**SOURCE EXTRACT:**
------------------------------

Lectures on celestial mechanics. (Translation by C. I. Kalme). (English) Zbl 0312.70017

Die Grundlehren der mathematischen Wissenschaften in Einzeldarstellungen. Band 187. Berlin-Heidelberg-New York: Springer-Verlag. xii, 290 p. DM 78.00; $ 22.60 (1971).
The famous yellow series by Springer enriched the mathematical literature once again by publishing the enlarged and translated version of Dr. Carl Ludwig Siegel’s “Vorlesungen über Himmelsmechanik”. The original, in German, published in 1956 as Volume 85 of the series “Die Grundlehren der mathematischen Wissenschaften” has always been regarded as one of the clearest exposition of certain mathematical aspects of celestial mechanics. Volume 85 was based on Professor Siegel’s 1951/52 lectures in Göttingen and on Dr. Jürgen Moser’s notes taken. An extension of this cooperation resulted in the publication of the book under joint authorship that is presently under review.

------------------------------

**SHORT EXERCISE 1:**
In the celestial mechanics book review, what year was the German original published?
**SHORT EXERCISE 2:**
Carry on the celestial mechanics book review with a few more sentences that follow on from its final one.

**STORED RECORDS:**
------------------------------

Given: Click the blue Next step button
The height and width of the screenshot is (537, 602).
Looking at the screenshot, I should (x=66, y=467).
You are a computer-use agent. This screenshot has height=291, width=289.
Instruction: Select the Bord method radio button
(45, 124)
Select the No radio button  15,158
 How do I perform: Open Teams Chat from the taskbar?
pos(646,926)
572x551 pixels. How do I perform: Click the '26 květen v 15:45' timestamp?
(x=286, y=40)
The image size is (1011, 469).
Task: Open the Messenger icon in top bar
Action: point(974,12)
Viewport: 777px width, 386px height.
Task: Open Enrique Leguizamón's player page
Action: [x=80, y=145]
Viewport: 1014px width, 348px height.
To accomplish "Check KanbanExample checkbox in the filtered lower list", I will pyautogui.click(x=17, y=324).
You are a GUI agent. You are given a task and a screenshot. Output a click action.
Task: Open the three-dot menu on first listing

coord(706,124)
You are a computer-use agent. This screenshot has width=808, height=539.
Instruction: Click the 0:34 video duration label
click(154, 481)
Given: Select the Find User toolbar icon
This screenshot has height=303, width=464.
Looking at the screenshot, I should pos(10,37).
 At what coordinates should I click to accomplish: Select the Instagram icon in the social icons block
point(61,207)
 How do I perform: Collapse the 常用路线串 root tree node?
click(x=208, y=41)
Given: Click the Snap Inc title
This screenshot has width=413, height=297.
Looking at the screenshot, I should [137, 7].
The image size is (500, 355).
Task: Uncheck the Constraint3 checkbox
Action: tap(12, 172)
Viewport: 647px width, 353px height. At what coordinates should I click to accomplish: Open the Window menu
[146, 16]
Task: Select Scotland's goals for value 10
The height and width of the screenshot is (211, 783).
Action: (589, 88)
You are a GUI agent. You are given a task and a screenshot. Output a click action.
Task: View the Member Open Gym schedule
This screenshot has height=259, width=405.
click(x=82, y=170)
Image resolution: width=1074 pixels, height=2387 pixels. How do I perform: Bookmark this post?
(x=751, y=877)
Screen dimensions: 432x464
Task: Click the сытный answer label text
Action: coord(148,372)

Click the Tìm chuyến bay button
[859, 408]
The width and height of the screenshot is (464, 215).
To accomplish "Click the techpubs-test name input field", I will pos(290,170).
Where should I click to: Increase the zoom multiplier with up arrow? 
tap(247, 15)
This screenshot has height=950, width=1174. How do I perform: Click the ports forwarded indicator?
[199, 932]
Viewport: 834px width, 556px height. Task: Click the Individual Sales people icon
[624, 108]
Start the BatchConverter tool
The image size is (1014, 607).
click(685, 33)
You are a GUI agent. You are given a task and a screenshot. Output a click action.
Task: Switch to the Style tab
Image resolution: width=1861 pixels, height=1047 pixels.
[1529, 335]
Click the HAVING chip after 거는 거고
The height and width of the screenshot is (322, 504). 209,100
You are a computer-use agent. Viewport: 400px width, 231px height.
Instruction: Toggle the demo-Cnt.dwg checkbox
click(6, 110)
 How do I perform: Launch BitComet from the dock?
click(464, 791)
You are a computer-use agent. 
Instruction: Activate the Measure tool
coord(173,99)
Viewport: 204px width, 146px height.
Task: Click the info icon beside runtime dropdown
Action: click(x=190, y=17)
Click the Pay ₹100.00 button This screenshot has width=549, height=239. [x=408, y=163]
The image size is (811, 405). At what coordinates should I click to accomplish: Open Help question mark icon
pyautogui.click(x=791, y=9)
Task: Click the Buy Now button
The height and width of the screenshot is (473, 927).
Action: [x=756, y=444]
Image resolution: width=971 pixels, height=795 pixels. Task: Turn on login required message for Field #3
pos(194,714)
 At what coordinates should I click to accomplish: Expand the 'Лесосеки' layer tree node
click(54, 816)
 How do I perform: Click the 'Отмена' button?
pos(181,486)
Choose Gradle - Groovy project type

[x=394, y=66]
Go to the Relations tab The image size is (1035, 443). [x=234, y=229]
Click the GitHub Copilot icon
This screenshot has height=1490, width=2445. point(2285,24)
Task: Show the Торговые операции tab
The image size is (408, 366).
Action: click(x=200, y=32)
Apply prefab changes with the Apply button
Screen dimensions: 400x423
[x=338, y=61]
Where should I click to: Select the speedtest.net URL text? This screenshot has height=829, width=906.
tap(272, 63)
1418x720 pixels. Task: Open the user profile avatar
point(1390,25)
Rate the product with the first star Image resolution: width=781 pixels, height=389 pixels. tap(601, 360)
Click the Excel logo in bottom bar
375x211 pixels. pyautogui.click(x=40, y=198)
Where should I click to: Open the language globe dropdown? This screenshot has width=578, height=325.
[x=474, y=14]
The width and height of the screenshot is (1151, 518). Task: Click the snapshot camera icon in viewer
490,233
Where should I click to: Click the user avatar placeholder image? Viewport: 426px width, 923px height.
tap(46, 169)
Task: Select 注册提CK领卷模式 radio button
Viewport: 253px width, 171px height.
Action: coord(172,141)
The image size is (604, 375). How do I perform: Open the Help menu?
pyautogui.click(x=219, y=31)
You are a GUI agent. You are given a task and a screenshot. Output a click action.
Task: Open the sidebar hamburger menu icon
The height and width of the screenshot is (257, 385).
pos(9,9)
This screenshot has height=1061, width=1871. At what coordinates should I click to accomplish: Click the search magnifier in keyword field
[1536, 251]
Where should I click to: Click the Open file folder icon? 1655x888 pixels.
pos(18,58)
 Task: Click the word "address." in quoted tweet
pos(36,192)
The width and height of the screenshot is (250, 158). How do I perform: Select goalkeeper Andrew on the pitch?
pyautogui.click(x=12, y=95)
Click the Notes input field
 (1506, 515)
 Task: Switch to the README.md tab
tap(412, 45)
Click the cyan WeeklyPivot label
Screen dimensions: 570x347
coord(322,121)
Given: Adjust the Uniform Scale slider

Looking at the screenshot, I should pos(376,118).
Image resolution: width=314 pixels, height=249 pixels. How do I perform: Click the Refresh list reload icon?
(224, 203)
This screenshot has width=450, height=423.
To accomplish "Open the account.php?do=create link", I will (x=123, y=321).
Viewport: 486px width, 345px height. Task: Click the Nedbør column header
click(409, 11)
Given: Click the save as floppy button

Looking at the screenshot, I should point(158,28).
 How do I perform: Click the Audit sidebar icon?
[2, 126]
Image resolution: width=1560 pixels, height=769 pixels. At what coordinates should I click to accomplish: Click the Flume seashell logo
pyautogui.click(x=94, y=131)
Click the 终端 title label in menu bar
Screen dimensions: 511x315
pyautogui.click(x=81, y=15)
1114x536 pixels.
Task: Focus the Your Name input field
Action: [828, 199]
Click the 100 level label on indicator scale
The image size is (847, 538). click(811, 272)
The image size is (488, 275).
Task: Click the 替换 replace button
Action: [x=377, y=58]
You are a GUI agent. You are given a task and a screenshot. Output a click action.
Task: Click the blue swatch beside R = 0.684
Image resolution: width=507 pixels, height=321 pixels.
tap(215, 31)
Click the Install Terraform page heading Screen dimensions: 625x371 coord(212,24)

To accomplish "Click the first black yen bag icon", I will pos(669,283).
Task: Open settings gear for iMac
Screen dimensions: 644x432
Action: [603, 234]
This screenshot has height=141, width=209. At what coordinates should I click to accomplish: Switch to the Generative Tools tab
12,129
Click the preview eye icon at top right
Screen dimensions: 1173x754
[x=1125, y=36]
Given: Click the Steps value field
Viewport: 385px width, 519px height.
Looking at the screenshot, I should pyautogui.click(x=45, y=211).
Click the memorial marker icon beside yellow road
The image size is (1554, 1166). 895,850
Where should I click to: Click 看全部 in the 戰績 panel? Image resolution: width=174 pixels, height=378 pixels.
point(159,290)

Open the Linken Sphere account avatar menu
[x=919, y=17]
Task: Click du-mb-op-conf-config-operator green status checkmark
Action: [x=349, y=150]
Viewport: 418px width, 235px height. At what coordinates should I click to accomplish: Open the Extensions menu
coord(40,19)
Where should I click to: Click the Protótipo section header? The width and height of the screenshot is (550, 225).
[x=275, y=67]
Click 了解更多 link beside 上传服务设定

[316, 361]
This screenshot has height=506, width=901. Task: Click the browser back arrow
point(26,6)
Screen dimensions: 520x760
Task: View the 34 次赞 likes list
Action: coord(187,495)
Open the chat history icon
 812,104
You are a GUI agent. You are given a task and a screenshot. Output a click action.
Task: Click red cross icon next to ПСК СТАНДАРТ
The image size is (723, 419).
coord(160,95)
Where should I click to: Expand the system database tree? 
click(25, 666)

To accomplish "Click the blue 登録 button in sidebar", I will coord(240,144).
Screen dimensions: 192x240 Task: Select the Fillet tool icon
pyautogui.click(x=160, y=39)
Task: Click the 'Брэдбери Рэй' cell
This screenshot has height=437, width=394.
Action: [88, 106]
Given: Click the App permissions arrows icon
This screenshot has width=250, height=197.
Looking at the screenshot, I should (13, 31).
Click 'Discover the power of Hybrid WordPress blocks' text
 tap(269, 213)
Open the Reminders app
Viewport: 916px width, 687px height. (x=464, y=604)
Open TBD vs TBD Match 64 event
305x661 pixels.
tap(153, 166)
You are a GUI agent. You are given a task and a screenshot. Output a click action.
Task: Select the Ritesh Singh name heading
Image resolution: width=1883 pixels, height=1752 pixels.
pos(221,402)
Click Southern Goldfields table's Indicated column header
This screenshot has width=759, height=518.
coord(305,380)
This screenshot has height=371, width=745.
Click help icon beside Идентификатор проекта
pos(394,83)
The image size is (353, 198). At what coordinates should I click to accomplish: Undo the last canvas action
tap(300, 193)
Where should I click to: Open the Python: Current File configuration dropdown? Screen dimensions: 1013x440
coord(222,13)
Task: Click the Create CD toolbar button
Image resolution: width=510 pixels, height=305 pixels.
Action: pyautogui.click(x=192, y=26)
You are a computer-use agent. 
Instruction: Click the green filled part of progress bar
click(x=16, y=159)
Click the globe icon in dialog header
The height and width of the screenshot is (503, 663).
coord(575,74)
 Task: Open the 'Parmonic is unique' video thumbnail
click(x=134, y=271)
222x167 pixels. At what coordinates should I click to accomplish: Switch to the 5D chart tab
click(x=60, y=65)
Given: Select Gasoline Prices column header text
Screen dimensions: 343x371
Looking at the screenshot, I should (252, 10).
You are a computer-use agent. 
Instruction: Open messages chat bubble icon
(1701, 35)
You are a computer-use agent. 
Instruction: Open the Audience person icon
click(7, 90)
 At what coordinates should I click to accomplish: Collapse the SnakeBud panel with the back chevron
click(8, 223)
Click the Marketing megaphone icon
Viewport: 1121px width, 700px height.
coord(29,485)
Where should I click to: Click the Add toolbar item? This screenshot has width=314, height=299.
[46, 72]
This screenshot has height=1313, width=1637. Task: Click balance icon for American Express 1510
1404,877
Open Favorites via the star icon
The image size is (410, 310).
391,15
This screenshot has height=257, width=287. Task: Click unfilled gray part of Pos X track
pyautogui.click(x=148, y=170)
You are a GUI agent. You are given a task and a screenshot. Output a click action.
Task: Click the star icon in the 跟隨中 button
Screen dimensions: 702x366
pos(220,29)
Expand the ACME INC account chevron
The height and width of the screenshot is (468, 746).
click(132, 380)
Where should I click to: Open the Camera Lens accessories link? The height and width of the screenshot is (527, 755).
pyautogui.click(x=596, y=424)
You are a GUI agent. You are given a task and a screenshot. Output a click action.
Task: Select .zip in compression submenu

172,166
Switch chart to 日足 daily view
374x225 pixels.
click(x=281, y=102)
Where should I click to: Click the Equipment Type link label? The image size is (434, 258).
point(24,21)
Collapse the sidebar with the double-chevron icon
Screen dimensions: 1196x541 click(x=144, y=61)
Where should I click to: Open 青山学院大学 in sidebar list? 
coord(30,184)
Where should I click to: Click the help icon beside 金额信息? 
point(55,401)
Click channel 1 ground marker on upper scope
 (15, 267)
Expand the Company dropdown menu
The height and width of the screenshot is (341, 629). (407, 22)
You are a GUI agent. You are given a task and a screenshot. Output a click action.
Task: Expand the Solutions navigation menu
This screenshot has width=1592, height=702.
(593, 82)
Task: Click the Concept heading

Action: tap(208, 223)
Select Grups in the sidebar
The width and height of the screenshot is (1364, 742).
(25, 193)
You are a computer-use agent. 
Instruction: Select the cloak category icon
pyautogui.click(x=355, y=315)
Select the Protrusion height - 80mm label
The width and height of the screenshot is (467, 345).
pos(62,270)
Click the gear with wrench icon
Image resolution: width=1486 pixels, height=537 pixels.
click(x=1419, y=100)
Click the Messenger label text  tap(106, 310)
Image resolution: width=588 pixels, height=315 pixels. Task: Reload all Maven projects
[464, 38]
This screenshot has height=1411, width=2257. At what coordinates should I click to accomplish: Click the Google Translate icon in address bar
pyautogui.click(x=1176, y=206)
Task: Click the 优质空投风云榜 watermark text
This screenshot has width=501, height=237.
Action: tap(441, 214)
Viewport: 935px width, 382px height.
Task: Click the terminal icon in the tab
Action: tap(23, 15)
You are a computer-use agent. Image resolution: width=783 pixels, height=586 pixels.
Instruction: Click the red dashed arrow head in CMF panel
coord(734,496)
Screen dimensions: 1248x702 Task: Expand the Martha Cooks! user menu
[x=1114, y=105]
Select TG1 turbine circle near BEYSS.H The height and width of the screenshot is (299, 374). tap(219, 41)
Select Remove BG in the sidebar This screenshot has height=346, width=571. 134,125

------------------------------

**WRITTEN RESPONSE 1:**
1956

**WRITTEN RESPONSE 2:**
The clarity and straightforward simplicity of Siegel’s style is retained, the translation is excellent and the additions to the original version are most welcome. Neither Siegel nor Moser are astronomers; the few subjects treated in the book are fundamental in celestial mechanics without either astronomical applications or completeness. The book is essentially a study of the solutions of the differential equations of celestial mechanics and of Hamiltonian systems. The background is formed by Poincaré, Sundman, Birkhoff, and Lyapunov. The three chapters of the book represent, what may be considered the three major subjects in celestial mechanics: the problem of three bodies, periodic solutions and stability.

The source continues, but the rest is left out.